FinCEN Issues Supplemental Advisory on Identifying and Reporting Human Trafficking and Related Activity
The Financial Crimes Enforcement Network (FinCEN) issued an advisory today to help financial institutions identify and report human trafficking. It is imperative that financial institutions enable their detection and reporting of suspicious transactions by becoming aware of the current methodologies that traffickers and facilitators use. It is also critical that customer-facing staff are aware of behavioral indicators that may indicate human trafficking, as the only outside contact for victims of human trafficking may occur when visiting financial institutions. Today’s advisory supplements FinCEN’s 2014 Guidance on Recognizing Activity that May be Associated with Human Smuggling and Human Trafficking — Financial Red Flags.

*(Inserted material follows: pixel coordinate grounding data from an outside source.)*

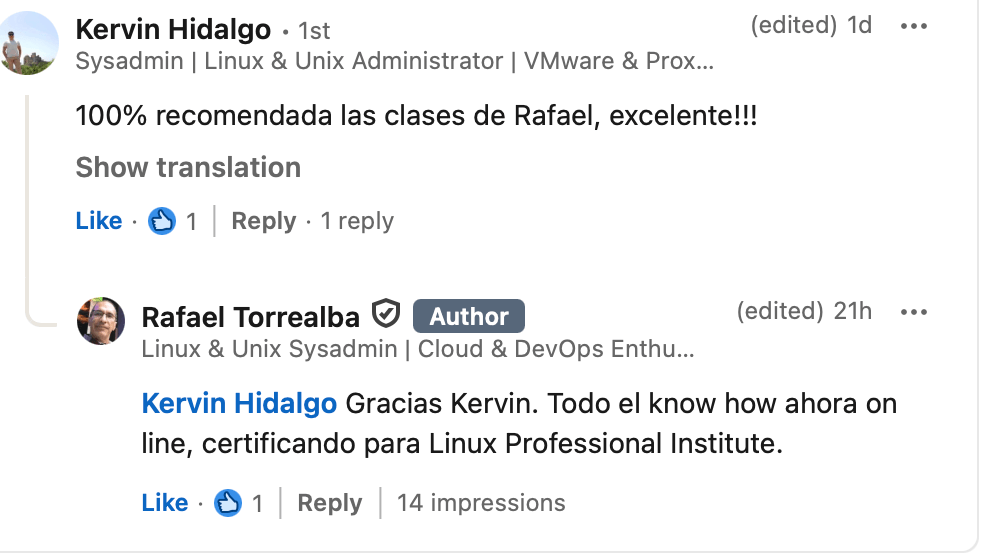Viewport: 996px width, 556px height.
Task: Click Rafael Torrealba's profile avatar
Action: pos(101,321)

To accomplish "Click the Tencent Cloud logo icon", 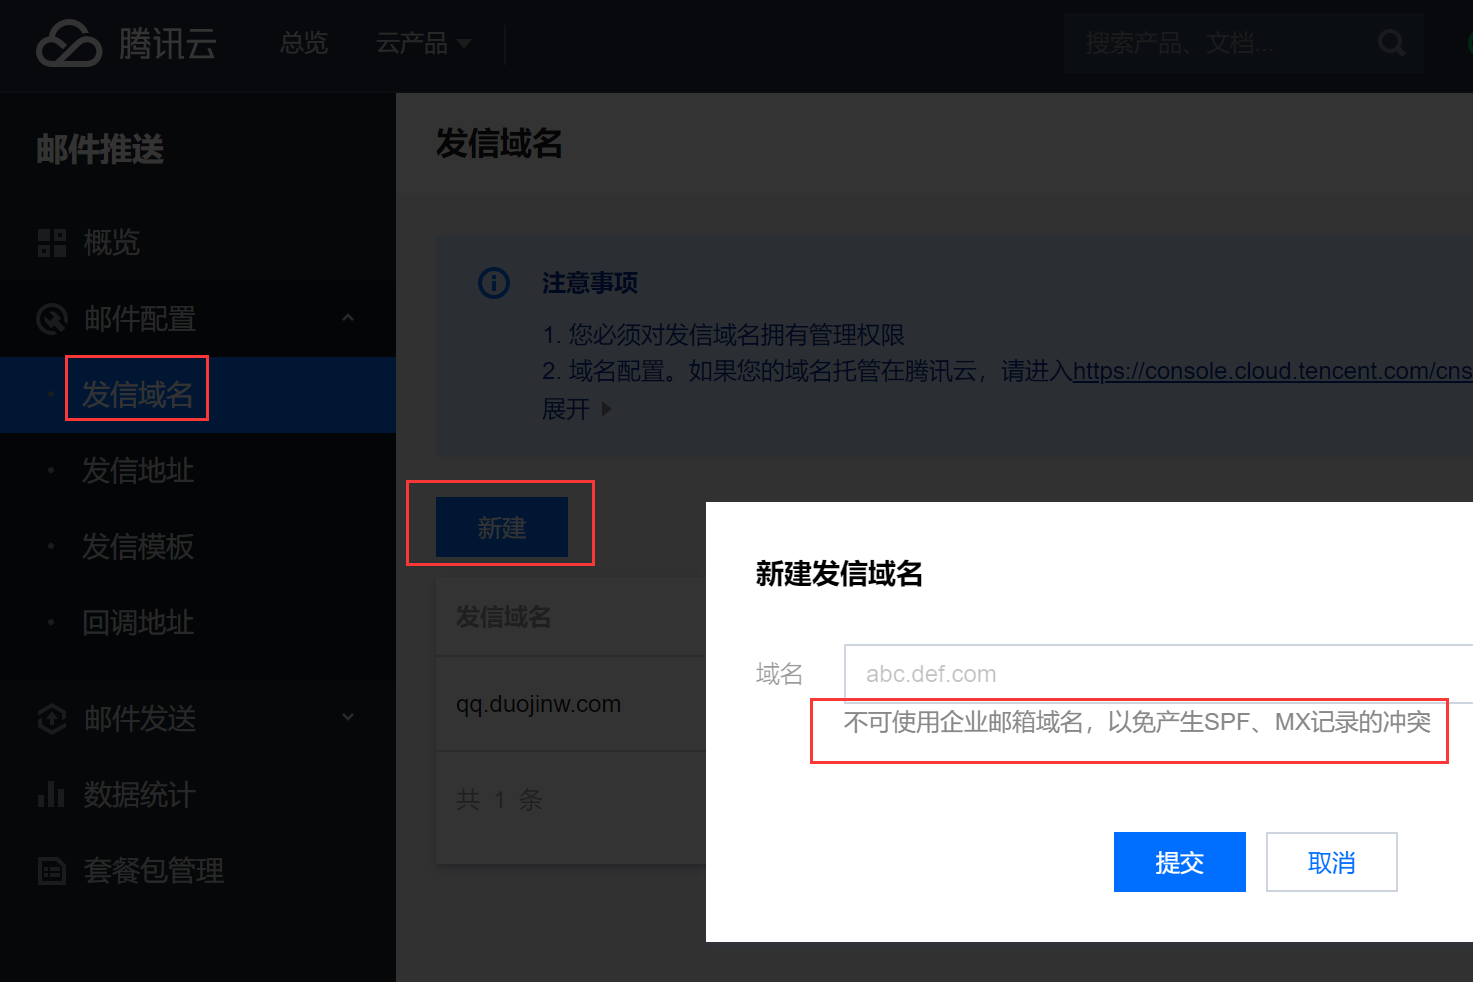I will [x=68, y=43].
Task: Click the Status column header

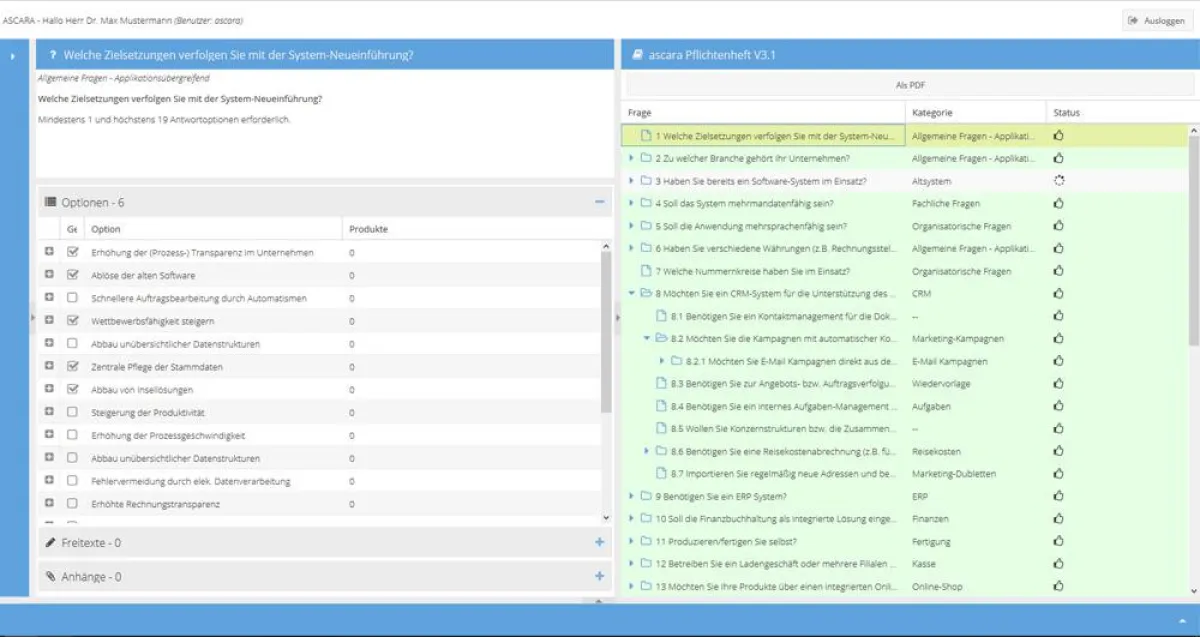Action: (1066, 113)
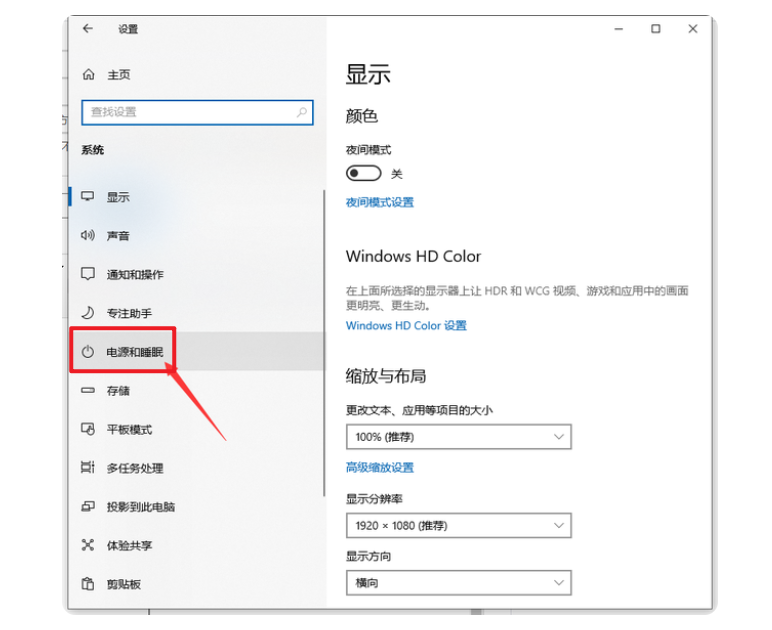Open the 100% (推荐) scaling dropdown

(458, 437)
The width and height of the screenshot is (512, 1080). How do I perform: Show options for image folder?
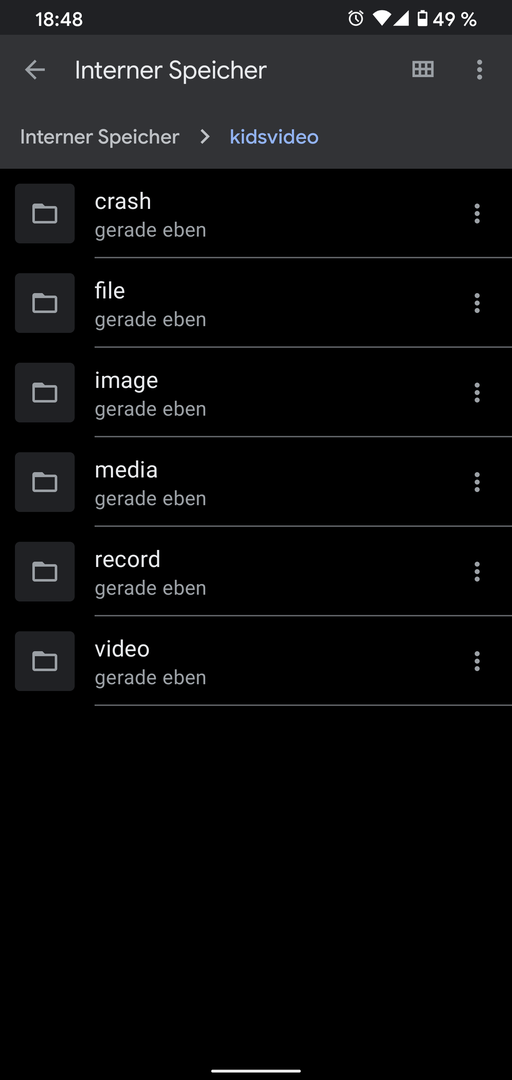click(x=476, y=393)
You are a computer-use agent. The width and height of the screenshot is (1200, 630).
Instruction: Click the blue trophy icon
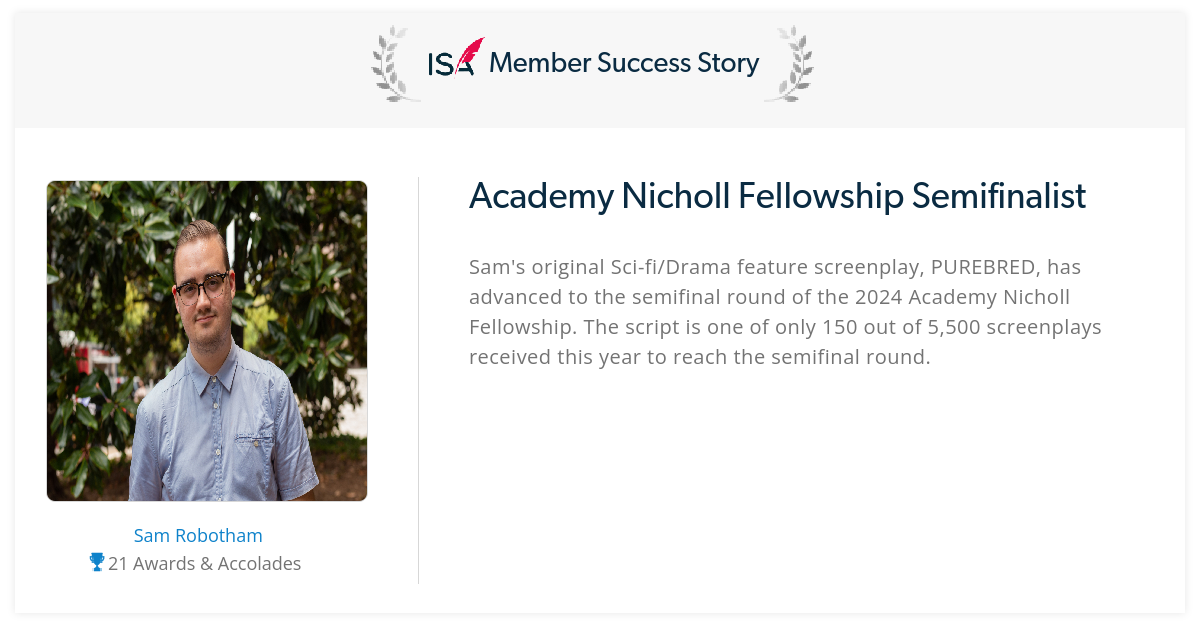click(97, 562)
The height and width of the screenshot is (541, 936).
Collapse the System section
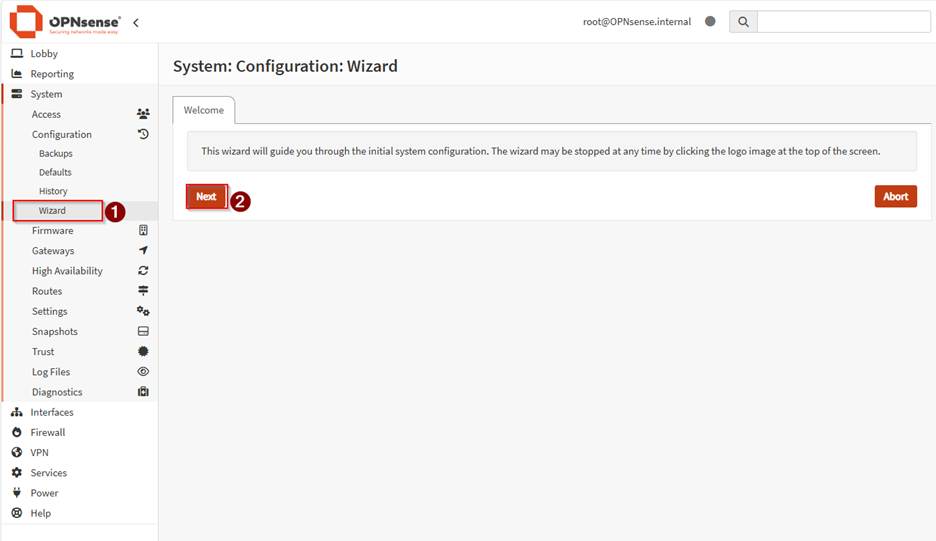(x=46, y=94)
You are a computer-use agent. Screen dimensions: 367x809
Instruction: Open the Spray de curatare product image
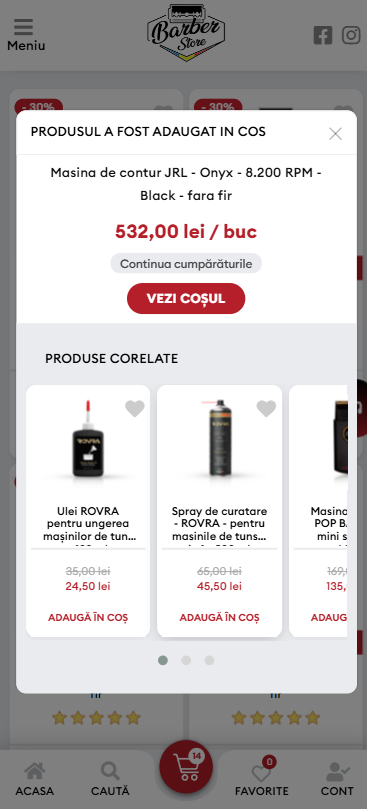219,440
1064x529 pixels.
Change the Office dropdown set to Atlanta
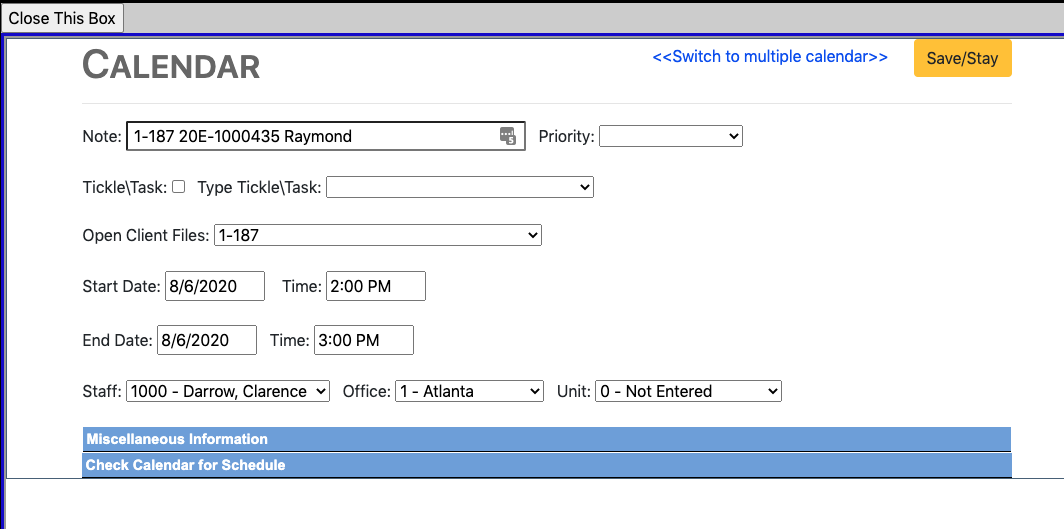[x=469, y=391]
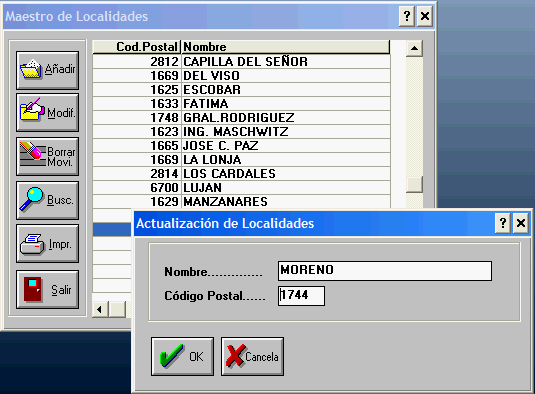Click the Nombre column header
The height and width of the screenshot is (394, 535).
(285, 47)
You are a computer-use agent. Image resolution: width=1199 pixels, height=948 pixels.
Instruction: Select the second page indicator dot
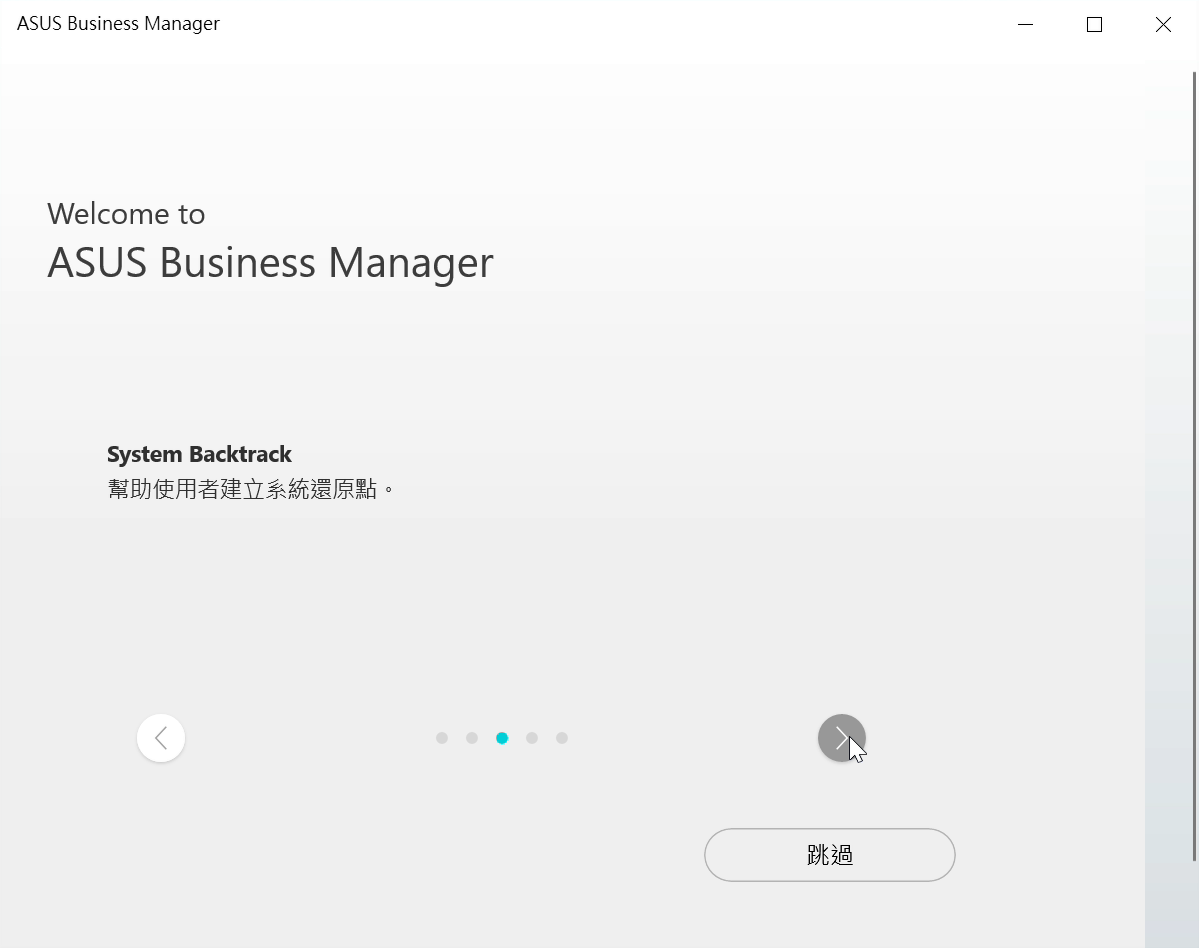click(472, 738)
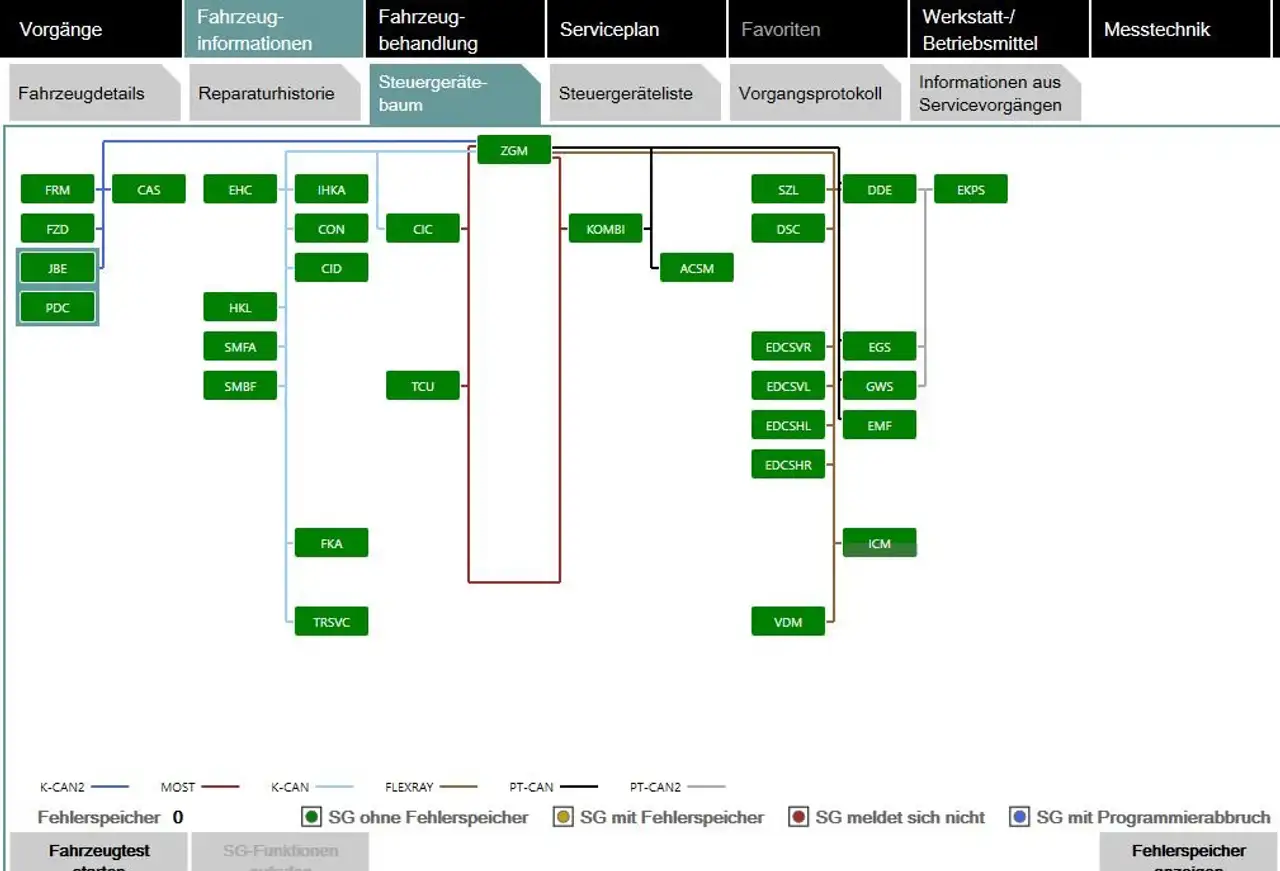Select the ICM control unit node
Image resolution: width=1280 pixels, height=871 pixels.
click(879, 543)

While it’s hard to note all the new things here, there is a section of new typologies identified since the 2014 Advisory:
1. Front Companies
Human traffickers routinely establish and use front companies, sometimes legal entities, to hide the true nature of a business, and its illicit activities, owners, and associates. Front companies are businesses that combine illicit proceeds with those gained from legitimate business operations. Examples of front companies used by human traffickers for labor or sex trafficking include massage businesses, escort services, bars, restaurants, and cantinas. In the case of businesses that act as a front for human trafficking, typically the establishment appears legitimate with registrations and licenses. The front company generates revenue from sales of alcoholic beverages and cover charges. Patrons, however, also can obtain illicit sexual services from trafficked individuals, usually elsewhere in the establishment. In addition, illicit massage businesses or nail and hair salons can offer sexual services under the guise of legitimate businesses and/or exploit individuals for the purpose of forced labor. Often, these establishments will appear to be a single storefront, yet are part of a larger network. Payments for these illicit services are usually in cash, and traffickers may invest the illicit proceeds in high-value assets, such as real estate and cars.
2. Exploitative Employment Practices
Some seemingly legitimate businesses use exploitative employment schemes, such as visa fraud and wage retention, to amass profit from labor and sex trafficking. For instance, some labor recruiters mislead or defraud victims, taking advantage of workers before and after they enter the United States. Some labor recruiters also mislead workers about the conditions and nature of a job, engage in contract switching, and confiscate or destroy workers’ identity documents. Foreign nationals who have legitimate temporary work or student visas also can be exploited.
Another common practice is to charge exploitative fees to workers by withholding their salary or paying less than promised. The trafficker claims that the fees cover the costs of recruitment or access to job opportunities. Recruitment fees can range from hundreds of dollars to tens of thousands of dollars, and take years to repay. Victims’ salaries are transferred to the traffickers or their co-conspirators via teller checks or wire transfers.
Proceeds also can be “disguised” as a legitimate business expense, such as a cleaning service. Financial institutions may see multiple employees receiving their salaries in the same account, or payment for employment may be followed by immediate withdrawal or transfer into another account.
Funnel accounts generally involve an individual or business account in one geographic area that receives multiple cash deposits, often in amounts below the cash reporting threshold, from which the funds are withdrawn in a different geographic area with little time elapsing between the deposits and withdrawals. Human traffickers may use interstate funnel accounts to transfer funds between geographic areas, move proceeds rapidly, and maintain anonymity. In labor and sex trafficking schemes, human traffickers may open
accounts in their name, or escort victims to a bank, and force them to open an account.
Traffickers maintain control of the victims’ bank accounts through coercion, and direct victims to deposit money into their accounts and other accounts that the traffickers can access. In some cases, victims also are coerced or forced to wire proceeds via money services businesses (MSBs) to facilitate the funneling of proceeds.
4. Alternative Payment Methods
In addition to payment via cash, traffickers also have accepted payment via credit cards, prepaid cards, mobile payment applications, and convertible virtual currency. Buyers of commercial sex use prepaid cards—a method of payment using funds paid in advance, which can be acquired anonymously with cash or on darknet websites—to register with escort websites and to purchase sexual services, flights, throw-away phones, and hotel rooms.
Illicit actors also use virtual currency to advertise commercial sex online. For example, human traffickers have purchased prepaid cards, and then used the cards to purchase virtual currency on a peer-to-peer exchange platform. Human traffickers then use the virtual currency to buy online advertisements that feature commercial sex acts to obtain customers.
FinCEN also has identified transactions in which human traffickers use third-party payment processors (TPPPs) to wire funds, which gives the appearance that the TPPP is the originator or beneficiary of the wire transfer and conceals the true originator or beneficiary. For example, human traffickers facilitate payments via TPPPs for the operation of online escort services and online streaming services that use voice-over Internet protocol technology. Human traffickers and their facilitators use TPPPs to wire funds to individuals or businesses both domestically and abroad.
Additionally, that section has two case studies: one on funnel accounts, and one on prepaid cards and Bitcoin.